Astroglia participate in estrogen-induced synaptic plasticity. Astroglia respond to estradiol by decreasing glial process presence on neurons, allowing increased contacts/synapses on neurons, or the reverse in cases of decreased estrogen. Similar effects are seen on glia limitans. Please address hormonal effects in your talks.
Adrián Rodríguez-Contreras: In vivo experiments are always complicated by systemic variables. It is known that important hormonal differences exist between males and females. We used male and female mice in our studies. We did not observe obvious differences between the measurements obtained with respect to sex. To address the important role of hormones, one would have to manipulate them in a controlled fashion.

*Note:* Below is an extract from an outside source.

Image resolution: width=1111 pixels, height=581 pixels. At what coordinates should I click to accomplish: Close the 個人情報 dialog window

Barbara Lind: Hormonal responses in astrocytes are very interesting an unfortunately not something I have investigated in the context of GABAergic neurovascular coupling.
Would it be possible to address the question of NVC at the basis of functional connectivity, with the hypothesis of Mateo et al. (2019) and vasomotion, as well as other slow signal sources like Mayer's waves?

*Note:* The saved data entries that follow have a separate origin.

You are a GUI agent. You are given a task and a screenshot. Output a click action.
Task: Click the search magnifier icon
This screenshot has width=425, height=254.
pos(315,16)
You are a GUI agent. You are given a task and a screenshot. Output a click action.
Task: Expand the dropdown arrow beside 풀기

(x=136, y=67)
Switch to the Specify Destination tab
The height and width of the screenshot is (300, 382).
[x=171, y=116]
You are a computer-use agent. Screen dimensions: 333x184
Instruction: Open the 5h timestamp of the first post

Barbara Lind: I believe it would be most relevant to do so.
Which anesthesia may interfere with my experiment?
Adrián Rodríguez-Contreras: Anesthesia induces an altered brain state. Different types of anesthetics will have different effects on physiological variables. The mechanisms of anesthetic action are not entirely understood. Research on anesthesia is relevant to improve and develop applications in medicine.

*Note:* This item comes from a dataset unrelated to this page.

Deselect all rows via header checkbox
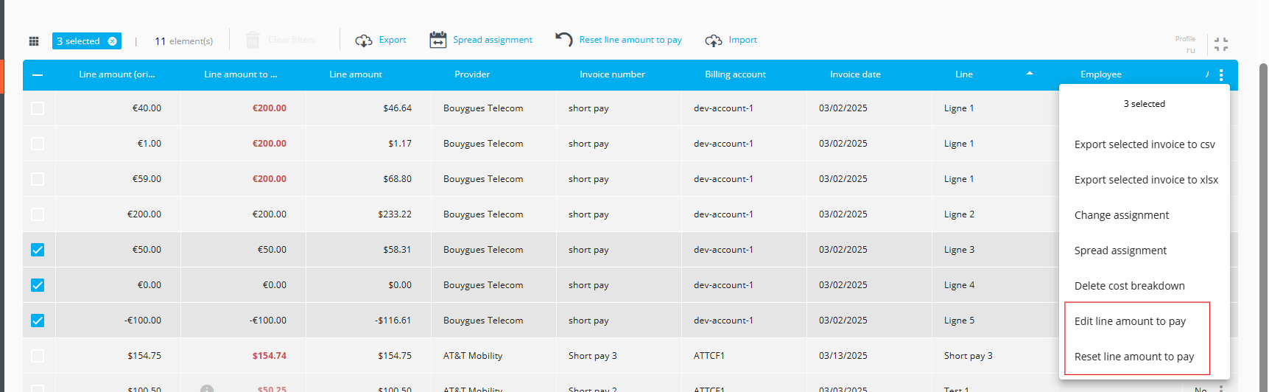pyautogui.click(x=38, y=75)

How do the different anesthetics affect the cerebral blood blow and brain metabolism, NVC and functional connectivity?
Adrián Rodríguez-Contreras: In different ways, depending on anesthetic type, age, and health state of subjects. For reviews:
https://pubmed.ncbi.nlm.nih.gov/?term=Effects+of+anesthesia+on+brain+review
https://pubmed.ncbi.nlm.nih.gov/28586779/
Barbara Lind: Most anesthetics are found to influence blood flow. Alpha-chloralose given continuously I.V. may be the least confounding.
What imaging setups did you use for the experiments?
Adrián Rodríguez-Contreras: Ultima in Vivo microscope from Bruker (Formerly managed by Prairie Technologies).
Do you see any movement artefact?
Barbara Lind: There can be problematic movements which will disturb the imaging precision and thus need to be excluded from the data. The tracker from Neurotar can give valuable information on what could be critical periods.
How long can you record in a single session, and how reproducible are the images if you acquire data at a later timepoint?
Barbara Lind: Our animal permit does not allow us to image for more than an hour in a single session, but reproducibility is quite possible if the experimenter is careful to find the exact same image FOV.
How was the astrocytic Ca analyzed, what about aQua?
Barbara Lind: We found that the identification of spatially and temporally correlated activities, an analysis partly similar to what is done with the aQua analysis tool, was very valuable to find the larger astrocytic Ca2+ activities. The method would on the other hand not efficiently pick up the immediate astrocytic response to the stimulation, possible because this occurred diffusely and primarily in the gliapil. So, the summation of the data was done using average of the FOV and for spatial investigation the Ca2+ fluorescence was aligned to the optogenetic stimulation.